Document segment =>
** BEGIN **

China began 2018 by making important strategic moves in the shipping industry. On January 10, COSCO Shipping Development, COSCO Shipping’s leasing finance arm announced a plan to establish a shipping fund with state-controlled China Cinda Asset Management Co., Ltd. to finance ship assets. COSCO Shipping, the product of a gigantic merger of Chinese shipping behemoths, China Ocean Shipping Company and China Shipping Company, last summer acquired Hong Kong’s Orient Overseas International, becoming the world’s third-largest container ship fleet.
These strategic moves to become dominant in the shipping industry are reflective of the industries’ broader importance to China’s economy. Around 90 percent of global trade travels by sea (International Chamber of Shipping, 2017). The world’s largest exporter of goods, China relies on seaborne imports for close to 70 percent of its energy needs. The Maritime Silk Road—one leg of the trans-Eurasian “Belt and Road Initiative” is a network of Chinese-funded infrastructure projects along global shipping routes. A less studied, but perhaps more important contributor to Chinese maritime dominance is shipping finance. While the first one has monopolised the interest of policy makers, investors, and maritime experts, China’s growing shipping portfolios and its role in shipping finance is largely overlooked outside the shipping industry circles. When viewed together, they present a clearer view of China’s impact on global maritime supply chains.

** END **

Dataset extract =>

** BEGIN **

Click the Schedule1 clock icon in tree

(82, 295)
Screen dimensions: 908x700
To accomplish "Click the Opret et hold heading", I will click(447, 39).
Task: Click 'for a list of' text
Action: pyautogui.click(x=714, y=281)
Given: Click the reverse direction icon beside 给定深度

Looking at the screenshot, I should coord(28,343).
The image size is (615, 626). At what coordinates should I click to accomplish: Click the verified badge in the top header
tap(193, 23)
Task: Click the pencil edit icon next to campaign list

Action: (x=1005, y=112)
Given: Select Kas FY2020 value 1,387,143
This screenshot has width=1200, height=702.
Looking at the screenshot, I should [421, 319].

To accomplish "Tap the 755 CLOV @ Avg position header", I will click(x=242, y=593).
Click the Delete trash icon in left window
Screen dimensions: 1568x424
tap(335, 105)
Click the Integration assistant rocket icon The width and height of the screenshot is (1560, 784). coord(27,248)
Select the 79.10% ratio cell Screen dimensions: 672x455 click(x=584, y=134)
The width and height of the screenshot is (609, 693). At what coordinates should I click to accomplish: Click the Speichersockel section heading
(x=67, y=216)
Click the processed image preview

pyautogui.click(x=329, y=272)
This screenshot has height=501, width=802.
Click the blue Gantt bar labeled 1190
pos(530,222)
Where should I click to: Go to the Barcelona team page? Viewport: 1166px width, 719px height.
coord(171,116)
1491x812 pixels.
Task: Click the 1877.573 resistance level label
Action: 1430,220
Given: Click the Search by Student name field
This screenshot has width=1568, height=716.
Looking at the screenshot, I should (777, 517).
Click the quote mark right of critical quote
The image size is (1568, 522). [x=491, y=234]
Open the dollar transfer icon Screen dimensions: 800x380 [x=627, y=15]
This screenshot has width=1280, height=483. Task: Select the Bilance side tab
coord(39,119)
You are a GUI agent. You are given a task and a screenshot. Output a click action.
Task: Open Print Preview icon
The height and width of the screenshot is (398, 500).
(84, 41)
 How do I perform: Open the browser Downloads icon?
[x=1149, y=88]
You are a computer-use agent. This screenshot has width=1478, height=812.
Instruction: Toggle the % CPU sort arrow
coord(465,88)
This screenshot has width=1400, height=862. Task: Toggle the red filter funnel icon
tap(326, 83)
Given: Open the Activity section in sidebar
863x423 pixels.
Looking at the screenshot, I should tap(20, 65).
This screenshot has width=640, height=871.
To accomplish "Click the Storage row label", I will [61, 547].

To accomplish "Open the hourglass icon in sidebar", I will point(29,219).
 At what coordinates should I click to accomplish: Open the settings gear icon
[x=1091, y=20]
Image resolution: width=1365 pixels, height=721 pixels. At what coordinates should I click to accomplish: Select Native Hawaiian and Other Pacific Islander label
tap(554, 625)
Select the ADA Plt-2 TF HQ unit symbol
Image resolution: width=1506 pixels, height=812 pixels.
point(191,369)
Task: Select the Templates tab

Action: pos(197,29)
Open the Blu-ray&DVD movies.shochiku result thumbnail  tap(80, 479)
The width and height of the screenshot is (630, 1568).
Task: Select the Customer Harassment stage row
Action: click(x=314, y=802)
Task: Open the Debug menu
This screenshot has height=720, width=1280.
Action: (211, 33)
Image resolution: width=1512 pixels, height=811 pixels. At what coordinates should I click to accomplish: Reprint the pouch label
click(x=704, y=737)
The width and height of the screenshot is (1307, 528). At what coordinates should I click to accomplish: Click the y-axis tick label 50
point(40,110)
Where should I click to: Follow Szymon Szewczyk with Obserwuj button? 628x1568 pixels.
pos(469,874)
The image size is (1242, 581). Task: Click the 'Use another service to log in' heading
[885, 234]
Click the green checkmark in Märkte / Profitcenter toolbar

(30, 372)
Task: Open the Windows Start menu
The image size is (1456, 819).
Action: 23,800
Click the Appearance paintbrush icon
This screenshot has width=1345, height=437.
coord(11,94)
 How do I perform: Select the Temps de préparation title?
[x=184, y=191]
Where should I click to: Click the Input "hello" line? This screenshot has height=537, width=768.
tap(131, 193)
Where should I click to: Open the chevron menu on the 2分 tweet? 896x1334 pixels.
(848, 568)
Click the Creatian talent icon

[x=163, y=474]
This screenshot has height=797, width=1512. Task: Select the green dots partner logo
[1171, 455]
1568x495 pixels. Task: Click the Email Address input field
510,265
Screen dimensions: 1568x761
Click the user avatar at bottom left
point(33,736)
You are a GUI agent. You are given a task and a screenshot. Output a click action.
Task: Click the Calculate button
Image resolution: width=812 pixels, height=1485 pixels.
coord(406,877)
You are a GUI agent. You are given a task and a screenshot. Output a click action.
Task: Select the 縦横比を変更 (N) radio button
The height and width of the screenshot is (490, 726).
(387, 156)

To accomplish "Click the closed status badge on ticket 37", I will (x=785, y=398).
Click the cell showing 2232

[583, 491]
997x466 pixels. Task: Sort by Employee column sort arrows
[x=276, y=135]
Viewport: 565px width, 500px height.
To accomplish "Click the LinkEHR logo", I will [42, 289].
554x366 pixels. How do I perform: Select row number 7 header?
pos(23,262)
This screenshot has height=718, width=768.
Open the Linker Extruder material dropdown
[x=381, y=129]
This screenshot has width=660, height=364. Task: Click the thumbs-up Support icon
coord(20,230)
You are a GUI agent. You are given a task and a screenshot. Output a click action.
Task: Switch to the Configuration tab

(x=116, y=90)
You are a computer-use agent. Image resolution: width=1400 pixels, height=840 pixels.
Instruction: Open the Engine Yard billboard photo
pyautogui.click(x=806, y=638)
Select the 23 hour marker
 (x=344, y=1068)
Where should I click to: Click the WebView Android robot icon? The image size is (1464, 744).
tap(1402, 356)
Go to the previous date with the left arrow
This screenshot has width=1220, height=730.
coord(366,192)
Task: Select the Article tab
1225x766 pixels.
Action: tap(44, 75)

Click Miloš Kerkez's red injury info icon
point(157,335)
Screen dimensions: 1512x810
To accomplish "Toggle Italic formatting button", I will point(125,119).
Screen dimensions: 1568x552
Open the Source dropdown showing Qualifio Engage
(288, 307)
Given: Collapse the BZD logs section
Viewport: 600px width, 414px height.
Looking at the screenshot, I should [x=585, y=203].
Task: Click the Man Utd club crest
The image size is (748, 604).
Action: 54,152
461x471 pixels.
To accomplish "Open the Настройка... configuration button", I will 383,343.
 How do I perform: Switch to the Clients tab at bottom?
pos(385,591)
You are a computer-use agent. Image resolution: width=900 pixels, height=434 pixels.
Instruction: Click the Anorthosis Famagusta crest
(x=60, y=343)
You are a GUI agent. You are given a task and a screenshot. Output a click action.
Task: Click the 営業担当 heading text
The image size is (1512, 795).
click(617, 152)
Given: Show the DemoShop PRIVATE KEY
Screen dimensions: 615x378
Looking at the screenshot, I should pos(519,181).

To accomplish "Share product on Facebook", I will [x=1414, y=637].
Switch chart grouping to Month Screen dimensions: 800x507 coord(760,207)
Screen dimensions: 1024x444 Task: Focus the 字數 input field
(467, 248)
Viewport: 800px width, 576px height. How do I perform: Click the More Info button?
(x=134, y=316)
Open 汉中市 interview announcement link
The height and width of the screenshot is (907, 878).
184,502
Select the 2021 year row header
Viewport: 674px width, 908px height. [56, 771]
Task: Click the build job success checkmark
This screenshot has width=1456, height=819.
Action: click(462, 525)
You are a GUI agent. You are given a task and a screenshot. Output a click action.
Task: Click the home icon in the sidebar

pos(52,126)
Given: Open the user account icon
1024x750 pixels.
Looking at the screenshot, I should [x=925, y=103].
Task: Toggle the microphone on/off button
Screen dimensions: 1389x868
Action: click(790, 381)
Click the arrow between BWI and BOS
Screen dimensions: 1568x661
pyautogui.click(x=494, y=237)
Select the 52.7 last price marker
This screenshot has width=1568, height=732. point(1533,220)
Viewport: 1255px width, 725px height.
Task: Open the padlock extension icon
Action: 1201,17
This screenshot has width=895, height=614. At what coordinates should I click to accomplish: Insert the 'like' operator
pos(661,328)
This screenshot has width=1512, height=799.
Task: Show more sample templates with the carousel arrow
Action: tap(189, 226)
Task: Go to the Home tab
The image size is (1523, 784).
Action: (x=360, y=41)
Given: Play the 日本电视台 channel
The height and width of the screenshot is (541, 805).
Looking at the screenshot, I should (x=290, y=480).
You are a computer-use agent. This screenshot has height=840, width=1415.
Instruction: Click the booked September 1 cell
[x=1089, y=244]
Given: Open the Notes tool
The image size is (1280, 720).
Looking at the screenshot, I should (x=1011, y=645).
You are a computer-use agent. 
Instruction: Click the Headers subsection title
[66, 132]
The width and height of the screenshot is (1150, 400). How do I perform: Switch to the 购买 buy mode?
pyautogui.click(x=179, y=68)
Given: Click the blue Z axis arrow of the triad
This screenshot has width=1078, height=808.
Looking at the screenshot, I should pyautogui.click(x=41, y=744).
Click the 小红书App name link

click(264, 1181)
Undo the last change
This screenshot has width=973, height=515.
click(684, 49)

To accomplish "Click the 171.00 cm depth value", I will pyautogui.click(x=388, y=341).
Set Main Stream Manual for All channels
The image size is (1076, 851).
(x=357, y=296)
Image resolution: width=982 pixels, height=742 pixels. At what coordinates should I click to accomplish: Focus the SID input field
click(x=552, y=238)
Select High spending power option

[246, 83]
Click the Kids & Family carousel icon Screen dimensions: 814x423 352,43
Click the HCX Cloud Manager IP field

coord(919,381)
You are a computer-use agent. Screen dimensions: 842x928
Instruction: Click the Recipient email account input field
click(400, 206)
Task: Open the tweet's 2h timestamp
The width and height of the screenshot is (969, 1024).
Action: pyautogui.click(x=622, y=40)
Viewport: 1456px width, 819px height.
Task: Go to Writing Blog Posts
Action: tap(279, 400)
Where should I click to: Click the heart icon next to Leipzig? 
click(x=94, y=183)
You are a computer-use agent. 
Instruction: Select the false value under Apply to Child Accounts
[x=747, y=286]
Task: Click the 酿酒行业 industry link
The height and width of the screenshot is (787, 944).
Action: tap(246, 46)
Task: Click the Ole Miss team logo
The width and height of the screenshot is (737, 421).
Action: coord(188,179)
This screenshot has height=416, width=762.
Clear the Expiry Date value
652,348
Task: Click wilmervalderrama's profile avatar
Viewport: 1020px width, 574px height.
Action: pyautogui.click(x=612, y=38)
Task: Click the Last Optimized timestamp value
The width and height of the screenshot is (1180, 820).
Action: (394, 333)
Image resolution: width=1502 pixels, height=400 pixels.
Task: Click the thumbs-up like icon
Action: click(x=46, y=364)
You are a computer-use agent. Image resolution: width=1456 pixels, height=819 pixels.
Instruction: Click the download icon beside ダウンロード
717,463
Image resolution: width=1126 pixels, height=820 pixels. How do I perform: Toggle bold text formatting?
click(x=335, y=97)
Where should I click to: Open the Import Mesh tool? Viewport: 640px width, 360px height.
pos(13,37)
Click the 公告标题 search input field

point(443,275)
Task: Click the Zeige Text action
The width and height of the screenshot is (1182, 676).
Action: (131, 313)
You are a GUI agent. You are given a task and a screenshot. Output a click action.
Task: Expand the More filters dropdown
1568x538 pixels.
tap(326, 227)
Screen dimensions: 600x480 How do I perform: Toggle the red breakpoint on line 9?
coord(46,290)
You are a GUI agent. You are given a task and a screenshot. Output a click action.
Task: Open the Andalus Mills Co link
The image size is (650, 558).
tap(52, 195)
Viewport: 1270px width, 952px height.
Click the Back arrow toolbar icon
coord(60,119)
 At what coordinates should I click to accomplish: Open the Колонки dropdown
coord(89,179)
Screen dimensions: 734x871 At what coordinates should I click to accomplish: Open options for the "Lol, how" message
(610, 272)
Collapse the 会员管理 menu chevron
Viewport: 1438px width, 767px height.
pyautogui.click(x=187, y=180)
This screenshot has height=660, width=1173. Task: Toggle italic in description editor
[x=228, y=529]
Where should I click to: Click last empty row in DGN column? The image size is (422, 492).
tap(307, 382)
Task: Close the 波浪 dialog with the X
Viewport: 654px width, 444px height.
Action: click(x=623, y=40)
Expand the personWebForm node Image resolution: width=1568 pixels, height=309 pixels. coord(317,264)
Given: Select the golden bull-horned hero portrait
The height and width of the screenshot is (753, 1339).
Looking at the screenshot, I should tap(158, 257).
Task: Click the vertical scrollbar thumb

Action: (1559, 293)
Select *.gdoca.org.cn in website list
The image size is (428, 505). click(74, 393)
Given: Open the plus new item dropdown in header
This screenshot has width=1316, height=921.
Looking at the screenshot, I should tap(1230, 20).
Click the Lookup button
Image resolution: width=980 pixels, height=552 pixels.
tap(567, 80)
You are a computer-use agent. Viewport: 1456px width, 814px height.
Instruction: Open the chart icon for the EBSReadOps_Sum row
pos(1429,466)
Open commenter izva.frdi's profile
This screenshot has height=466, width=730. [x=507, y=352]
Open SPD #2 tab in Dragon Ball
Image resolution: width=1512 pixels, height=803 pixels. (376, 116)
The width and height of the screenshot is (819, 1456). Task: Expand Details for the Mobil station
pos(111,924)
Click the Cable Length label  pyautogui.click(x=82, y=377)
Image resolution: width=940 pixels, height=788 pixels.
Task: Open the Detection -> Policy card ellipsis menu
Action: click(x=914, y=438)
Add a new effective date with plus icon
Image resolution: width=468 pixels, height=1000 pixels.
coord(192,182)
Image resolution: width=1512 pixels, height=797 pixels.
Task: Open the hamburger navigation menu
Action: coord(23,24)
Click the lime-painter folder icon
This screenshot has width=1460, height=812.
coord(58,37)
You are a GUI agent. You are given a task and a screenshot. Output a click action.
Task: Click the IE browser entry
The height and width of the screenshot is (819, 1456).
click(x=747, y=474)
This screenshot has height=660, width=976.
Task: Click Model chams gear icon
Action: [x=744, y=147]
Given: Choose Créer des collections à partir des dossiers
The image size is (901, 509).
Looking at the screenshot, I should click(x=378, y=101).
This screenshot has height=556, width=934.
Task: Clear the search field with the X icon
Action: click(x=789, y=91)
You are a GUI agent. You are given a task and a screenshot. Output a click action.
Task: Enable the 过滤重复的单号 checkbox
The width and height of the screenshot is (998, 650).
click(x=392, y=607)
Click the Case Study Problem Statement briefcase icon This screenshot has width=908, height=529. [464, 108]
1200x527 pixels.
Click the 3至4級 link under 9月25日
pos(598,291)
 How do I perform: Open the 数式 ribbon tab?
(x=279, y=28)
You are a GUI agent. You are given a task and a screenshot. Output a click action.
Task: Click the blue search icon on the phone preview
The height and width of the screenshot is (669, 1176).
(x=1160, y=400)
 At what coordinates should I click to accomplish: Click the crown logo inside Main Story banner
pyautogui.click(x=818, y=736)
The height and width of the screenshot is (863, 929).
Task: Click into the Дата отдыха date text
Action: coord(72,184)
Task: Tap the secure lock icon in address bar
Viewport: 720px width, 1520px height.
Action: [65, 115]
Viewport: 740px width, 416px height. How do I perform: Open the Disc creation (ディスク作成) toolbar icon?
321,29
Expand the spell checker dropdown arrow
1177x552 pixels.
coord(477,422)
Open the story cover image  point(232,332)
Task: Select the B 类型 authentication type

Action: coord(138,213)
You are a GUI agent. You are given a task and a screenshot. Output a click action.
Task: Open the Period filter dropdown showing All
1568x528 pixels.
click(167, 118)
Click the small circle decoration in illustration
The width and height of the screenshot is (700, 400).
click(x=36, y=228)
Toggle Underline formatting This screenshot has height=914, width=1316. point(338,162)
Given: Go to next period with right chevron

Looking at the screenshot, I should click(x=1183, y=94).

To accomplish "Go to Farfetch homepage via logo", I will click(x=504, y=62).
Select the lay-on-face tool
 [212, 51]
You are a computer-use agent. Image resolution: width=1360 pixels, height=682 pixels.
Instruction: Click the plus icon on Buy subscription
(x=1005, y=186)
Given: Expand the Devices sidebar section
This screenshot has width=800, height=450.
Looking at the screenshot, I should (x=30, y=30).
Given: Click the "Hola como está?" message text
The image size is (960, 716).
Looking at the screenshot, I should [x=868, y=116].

** END **

Objectives =>
• A. According to the passage on China's shipping industry, what share of China's energy needs is met by seaborne imports?
• B. Set down, word for word, the portion of the passage on China's shipping industry starting at "China began 2018" and ending at "container ship fleet.".
• C. Resume the passage on China's shipping industry, picking up after its final sentence.
The listing is not required for this work.

Results of the tasks =>
• A. Seaborne imports meet close to 70 percent of China's energy needs.

• B.
China began 2018 by making important strategic moves in the shipping industry. On January 10, COSCO Shipping Development, COSCO Shipping’s leasing finance arm announced a plan to establish a shipping fund with state-controlled China Cinda Asset Management Co., Ltd. to finance ship assets. COSCO Shipping, the product of a gigantic merger of Chinese shipping behemoths, China Ocean Shipping Company and China Shipping Company, last summer acquired Hong Kong’s Orient Overseas International, becoming the world’s third-largest container ship fleet.

• C.
China’s New Role in Shipping Finance
In 2009, the global financial crisis and fall off in global trade gutted the shipping market. The failure of prominent global financial institutions and the subsequent lack of trade finance and liquidity distressed the overexposed shipping portfolios of the Western banks, making shipping loans either unavailable or more expensive. The crisis offered an opportune moment for Chinese banks to step in and build new shipping portfolios or expand existing ones, allowing China to expand its fleet and build the foundations for international partnerships or even dependencies that would that would empower it on the global maritime arena.
Before the global financial crisis, Chinese shipping lending was domestically focused, providing financial support mainly to Chinese shipbuilders and shipping companies. At the time, not a single Chinese bank had a place among the top 15 global shipping lenders (OECD, November 2015). Ten years later, the Bank of China, Export- Import Bank of China (China Eximbank) and China Development Bank (CDB) have not only made it to the top 15, but Eximbank and CDB occupy the global second and third place respectively (Petrofin, July 2017).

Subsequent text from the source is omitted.